Acai berries grow on the acai palm. The acai palm is a tree that is native to South America and Central America. The berry itself is small, round and a sort of purpley-black color. There are many importers who will arrange for the fruit to be harvested, prepared and transported to you.

So why is the acai berry considered to be a superfood. Well, the first and probably main reason is down to the fact that appears to have antioxidant capabilities, effectively mopping harmful free radicals from your body. But the list of benefits does not stop there. The fruit can apparently lower your cholesterol levels and even your blood pressure as well.

It is even regard by some as an appetite suppressant. Quite an amazing fruit indeed.
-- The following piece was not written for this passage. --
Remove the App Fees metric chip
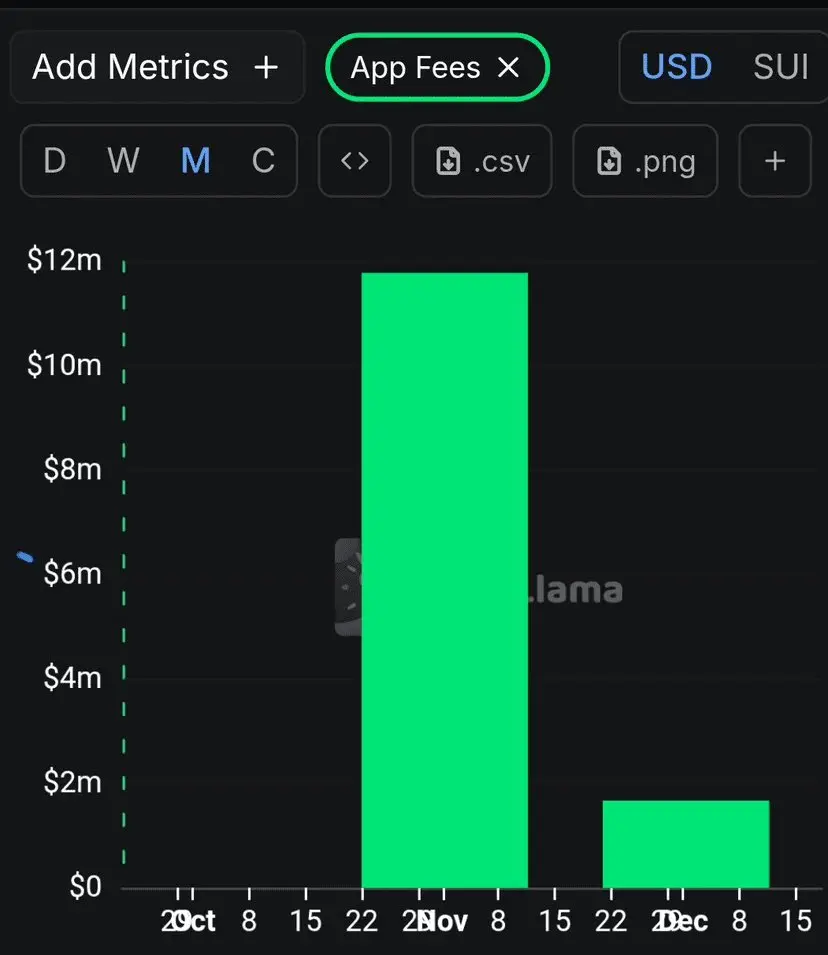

If you would like to try the fruit then there are many websites on the internet which provide you with trial offers, some of which are completely free. The importers are so convinced of the acai fruit’s efficacy they are prepared to take the risk and provide the fruit to you free of charge. These offers are well worth taking up.

So the acai berry, may indeed be considered to have so many beneficial effects it can indeed be considered to be a superfood.

My name is Lizzy Hatpail and have produced a comprehensive source of information about the acai berry, why acai berries are so important and where we should go to find the best quality acai berries to make your pure acai berry juice and dietary supplement.